-- Description of the task --
Return the records word for word, starting with their first line and going on through the line with "click(x=383, y=128)", both included.

-- Source material --
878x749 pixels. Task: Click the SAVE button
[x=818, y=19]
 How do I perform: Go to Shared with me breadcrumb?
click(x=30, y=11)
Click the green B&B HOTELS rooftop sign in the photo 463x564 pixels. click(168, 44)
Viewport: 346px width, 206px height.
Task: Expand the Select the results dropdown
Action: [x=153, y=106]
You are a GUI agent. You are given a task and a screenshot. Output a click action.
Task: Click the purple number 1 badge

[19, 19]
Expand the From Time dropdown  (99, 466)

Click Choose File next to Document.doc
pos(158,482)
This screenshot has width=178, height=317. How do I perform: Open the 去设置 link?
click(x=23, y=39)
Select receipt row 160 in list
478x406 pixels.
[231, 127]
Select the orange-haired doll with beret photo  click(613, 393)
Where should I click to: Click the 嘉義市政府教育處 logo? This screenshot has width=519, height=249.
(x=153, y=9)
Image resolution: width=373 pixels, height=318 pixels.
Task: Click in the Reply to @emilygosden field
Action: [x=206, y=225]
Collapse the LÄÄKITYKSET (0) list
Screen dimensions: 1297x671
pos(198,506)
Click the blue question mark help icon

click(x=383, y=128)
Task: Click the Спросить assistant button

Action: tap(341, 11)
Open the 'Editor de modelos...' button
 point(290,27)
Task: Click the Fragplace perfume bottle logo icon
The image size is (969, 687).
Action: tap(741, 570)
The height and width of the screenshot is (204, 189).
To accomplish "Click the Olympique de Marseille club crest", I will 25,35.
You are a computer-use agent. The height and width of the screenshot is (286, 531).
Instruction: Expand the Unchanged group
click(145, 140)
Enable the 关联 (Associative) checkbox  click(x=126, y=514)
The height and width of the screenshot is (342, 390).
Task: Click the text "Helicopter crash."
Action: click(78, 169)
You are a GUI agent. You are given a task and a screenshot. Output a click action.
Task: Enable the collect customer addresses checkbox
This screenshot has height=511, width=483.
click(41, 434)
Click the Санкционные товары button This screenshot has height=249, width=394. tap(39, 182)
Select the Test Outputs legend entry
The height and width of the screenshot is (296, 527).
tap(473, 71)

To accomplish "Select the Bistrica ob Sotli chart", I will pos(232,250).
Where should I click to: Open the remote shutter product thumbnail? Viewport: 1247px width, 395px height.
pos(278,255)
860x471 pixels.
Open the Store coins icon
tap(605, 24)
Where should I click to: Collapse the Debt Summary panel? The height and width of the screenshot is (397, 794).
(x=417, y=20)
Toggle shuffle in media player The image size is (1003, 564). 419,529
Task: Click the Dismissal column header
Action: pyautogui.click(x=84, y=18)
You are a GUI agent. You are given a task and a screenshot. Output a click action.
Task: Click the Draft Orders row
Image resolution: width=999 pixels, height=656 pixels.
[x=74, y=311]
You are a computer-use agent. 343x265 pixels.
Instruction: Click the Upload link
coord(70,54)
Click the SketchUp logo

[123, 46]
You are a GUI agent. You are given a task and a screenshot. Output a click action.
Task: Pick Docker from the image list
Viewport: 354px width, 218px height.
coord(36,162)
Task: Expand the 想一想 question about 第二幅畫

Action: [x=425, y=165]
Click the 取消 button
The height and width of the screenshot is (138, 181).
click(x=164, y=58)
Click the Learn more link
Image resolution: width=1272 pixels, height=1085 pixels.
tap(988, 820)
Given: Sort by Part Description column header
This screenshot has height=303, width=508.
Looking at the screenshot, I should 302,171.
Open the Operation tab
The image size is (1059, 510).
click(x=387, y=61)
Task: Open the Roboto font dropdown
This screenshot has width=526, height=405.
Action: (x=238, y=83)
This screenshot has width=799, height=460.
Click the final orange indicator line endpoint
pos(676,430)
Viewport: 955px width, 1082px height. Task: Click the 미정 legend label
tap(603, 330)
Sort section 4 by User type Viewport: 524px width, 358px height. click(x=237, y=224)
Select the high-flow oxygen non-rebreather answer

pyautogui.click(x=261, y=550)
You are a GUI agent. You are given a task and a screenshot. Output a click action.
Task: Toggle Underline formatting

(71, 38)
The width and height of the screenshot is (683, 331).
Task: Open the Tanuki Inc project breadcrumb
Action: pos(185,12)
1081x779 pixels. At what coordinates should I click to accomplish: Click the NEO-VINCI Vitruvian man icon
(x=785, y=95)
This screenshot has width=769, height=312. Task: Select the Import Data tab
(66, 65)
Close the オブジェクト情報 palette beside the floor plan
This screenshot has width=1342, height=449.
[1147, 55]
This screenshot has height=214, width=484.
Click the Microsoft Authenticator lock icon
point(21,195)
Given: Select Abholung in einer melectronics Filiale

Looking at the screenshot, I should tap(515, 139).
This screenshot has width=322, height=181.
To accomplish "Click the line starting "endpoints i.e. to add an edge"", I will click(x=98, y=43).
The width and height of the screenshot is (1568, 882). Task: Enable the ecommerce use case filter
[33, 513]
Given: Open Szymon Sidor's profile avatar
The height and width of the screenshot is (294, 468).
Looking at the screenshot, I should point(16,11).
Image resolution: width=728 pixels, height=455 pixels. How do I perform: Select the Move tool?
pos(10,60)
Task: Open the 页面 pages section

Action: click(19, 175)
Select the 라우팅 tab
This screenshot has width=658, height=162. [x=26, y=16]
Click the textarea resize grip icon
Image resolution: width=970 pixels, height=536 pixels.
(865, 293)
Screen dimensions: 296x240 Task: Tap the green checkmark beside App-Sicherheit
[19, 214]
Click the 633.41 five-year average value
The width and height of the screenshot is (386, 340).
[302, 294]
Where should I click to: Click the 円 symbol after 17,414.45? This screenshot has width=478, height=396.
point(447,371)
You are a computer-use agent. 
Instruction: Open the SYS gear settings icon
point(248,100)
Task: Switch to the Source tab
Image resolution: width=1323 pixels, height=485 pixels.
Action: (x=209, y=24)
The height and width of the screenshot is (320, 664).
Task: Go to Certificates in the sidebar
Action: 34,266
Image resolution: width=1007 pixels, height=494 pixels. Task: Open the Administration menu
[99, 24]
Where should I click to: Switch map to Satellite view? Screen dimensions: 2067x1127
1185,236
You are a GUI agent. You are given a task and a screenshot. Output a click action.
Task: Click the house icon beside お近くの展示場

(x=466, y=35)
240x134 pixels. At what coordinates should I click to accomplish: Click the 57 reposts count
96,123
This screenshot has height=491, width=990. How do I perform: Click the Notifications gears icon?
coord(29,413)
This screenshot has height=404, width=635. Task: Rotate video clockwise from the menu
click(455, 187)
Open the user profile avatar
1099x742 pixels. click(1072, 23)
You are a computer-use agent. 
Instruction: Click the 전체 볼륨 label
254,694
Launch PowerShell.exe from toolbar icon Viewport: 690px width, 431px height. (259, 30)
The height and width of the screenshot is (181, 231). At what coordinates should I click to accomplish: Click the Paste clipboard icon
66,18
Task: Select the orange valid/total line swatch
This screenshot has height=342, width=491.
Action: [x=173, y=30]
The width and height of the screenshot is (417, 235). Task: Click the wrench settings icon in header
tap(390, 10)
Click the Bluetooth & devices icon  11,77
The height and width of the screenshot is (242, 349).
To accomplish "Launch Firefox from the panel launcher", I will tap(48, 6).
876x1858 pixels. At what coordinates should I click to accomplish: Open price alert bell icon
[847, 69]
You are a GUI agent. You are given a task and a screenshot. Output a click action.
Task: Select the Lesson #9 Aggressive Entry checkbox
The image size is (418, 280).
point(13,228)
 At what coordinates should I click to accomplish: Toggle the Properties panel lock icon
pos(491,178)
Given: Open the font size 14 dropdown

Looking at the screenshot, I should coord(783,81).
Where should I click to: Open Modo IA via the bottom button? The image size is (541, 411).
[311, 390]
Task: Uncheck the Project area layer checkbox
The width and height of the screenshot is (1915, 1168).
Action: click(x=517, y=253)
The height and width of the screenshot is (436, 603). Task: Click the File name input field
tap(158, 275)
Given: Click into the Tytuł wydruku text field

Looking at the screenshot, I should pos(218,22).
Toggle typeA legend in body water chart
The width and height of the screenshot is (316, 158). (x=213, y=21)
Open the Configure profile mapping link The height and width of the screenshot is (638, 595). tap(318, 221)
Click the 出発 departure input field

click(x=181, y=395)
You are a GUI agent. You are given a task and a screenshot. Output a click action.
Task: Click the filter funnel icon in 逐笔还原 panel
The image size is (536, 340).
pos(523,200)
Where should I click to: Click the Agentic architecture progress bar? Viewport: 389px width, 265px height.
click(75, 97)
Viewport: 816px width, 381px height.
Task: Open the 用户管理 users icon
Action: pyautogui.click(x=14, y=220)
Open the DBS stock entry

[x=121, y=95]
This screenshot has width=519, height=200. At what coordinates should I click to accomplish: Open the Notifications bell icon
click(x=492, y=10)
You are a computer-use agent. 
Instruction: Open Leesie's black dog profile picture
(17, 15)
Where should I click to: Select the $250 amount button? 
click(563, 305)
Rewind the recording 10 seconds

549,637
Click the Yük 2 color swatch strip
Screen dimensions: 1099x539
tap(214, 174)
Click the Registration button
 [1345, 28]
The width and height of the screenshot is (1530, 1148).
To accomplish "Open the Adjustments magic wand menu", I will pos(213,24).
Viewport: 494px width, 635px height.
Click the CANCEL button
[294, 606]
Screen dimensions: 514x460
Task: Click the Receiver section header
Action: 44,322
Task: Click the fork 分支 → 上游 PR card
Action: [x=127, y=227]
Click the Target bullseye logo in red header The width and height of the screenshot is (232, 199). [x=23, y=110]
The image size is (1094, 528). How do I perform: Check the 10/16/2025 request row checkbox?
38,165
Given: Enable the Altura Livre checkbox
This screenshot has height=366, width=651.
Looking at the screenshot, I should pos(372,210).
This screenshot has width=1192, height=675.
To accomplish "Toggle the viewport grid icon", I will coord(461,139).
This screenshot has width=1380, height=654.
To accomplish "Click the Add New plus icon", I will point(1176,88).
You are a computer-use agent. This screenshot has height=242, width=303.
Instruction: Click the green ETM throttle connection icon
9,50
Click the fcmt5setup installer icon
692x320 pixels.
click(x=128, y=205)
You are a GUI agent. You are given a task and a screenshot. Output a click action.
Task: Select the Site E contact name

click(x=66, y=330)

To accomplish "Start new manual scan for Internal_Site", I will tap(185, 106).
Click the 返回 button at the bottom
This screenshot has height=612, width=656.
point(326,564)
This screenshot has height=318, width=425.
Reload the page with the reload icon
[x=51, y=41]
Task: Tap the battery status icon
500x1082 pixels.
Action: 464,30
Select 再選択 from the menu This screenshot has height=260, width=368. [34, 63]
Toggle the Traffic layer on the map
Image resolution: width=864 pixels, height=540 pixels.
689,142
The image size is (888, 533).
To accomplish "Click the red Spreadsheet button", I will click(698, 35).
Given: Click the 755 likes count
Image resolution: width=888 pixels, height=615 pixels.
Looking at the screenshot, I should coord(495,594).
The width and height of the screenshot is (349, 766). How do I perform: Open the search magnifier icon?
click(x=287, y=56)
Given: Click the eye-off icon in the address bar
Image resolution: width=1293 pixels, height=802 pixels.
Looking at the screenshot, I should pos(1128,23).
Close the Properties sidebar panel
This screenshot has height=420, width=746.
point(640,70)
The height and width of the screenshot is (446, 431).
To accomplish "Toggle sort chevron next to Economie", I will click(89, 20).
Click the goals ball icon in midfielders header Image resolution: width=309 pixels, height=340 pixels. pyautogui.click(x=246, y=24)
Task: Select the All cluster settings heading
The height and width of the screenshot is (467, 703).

-- Result --
878x749 pixels. Task: Click the SAVE button
[x=818, y=19]
 How do I perform: Go to Shared with me breadcrumb?
click(x=30, y=11)
Click the green B&B HOTELS rooftop sign in the photo 463x564 pixels. click(168, 44)
Viewport: 346px width, 206px height.
Task: Expand the Select the results dropdown
Action: [x=153, y=106]
You are a GUI agent. You are given a task and a screenshot. Output a click action.
Task: Click the purple number 1 badge

[19, 19]
Expand the From Time dropdown  (99, 466)

Click Choose File next to Document.doc
pos(158,482)
This screenshot has width=178, height=317. How do I perform: Open the 去设置 link?
click(x=23, y=39)
Select receipt row 160 in list
478x406 pixels.
[231, 127]
Select the orange-haired doll with beret photo  click(613, 393)
Where should I click to: Click the 嘉義市政府教育處 logo? This screenshot has width=519, height=249.
(x=153, y=9)
Image resolution: width=373 pixels, height=318 pixels.
Task: Click in the Reply to @emilygosden field
Action: [x=206, y=225]
Collapse the LÄÄKITYKSET (0) list
Screen dimensions: 1297x671
pos(198,506)
Click the blue question mark help icon

click(x=383, y=128)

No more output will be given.